Records shown:
____________
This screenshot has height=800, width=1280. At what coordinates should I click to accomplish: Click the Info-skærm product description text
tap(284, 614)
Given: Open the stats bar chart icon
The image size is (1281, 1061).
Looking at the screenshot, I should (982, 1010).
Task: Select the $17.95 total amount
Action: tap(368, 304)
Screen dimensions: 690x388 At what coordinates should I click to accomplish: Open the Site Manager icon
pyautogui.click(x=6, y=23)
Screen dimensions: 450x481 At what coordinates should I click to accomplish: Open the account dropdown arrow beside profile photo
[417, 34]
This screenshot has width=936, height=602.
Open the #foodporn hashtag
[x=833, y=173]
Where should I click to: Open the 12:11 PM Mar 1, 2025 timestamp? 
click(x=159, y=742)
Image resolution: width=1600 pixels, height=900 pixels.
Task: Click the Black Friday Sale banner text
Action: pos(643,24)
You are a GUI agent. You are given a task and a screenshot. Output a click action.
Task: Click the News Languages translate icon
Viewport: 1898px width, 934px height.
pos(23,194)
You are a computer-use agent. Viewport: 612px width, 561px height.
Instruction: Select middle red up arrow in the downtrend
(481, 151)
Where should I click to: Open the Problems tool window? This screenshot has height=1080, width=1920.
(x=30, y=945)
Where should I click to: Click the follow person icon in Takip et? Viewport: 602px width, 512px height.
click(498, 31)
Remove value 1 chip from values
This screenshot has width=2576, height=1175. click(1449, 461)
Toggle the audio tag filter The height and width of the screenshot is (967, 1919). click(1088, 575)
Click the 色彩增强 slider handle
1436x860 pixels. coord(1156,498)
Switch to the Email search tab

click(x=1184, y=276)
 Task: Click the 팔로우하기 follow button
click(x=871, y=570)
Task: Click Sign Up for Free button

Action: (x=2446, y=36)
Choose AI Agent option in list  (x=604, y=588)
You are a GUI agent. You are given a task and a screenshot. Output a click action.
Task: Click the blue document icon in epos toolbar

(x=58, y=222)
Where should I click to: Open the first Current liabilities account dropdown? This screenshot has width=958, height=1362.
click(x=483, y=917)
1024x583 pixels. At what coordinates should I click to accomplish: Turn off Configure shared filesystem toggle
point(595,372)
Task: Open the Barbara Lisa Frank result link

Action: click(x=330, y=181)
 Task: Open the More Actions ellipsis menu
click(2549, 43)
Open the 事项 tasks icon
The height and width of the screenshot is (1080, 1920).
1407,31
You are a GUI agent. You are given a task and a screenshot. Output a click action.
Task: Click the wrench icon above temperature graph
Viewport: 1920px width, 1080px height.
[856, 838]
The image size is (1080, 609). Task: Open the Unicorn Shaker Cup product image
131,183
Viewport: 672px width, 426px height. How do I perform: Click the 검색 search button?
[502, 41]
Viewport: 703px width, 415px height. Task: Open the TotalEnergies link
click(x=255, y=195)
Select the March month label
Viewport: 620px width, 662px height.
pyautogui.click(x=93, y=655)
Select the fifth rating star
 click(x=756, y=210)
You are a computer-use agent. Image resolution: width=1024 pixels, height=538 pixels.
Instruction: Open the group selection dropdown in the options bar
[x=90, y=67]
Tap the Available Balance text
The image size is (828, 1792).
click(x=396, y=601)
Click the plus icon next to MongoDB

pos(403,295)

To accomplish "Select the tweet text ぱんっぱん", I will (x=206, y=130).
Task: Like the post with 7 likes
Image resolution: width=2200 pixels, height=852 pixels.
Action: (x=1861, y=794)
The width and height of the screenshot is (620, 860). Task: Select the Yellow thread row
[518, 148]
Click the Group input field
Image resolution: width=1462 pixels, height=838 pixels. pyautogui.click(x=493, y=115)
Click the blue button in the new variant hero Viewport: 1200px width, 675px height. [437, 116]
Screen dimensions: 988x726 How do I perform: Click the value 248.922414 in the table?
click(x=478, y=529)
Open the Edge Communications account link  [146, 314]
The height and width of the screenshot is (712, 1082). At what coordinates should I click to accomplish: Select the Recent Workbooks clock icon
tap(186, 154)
____________
Set problem: Copy the records again from the line with "Open the 事项 tasks icon" up to and including the line with "will (x=206, y=130).", keeping every request as it is. Shift each coordinate number in the answers up by 125.

Output:
Open the 事项 tasks icon
The height and width of the screenshot is (1080, 1920).
1532,156
You are a GUI agent. You are given a task and a screenshot. Output a click action.
Task: Click the wrench icon above temperature graph
Viewport: 1920px width, 1080px height.
[981, 963]
The image size is (1080, 609). Task: Open the Unicorn Shaker Cup product image
256,308
Viewport: 672px width, 426px height. How do I perform: Click the 검색 search button?
[627, 166]
Viewport: 703px width, 415px height. Task: Open the TotalEnergies link
click(x=380, y=320)
Select the March month label
Viewport: 620px width, 662px height.
pyautogui.click(x=218, y=780)
Select the fifth rating star
 click(x=881, y=335)
You are a computer-use agent. Image resolution: width=1024 pixels, height=538 pixels.
Instruction: Open the group selection dropdown in the options bar
[x=215, y=192]
Tap the Available Balance text
The image size is (828, 1792).
click(x=521, y=726)
Click the plus icon next to MongoDB

pos(528,420)

To accomplish "Select the tweet text ぱんっぱん", I will (x=331, y=255).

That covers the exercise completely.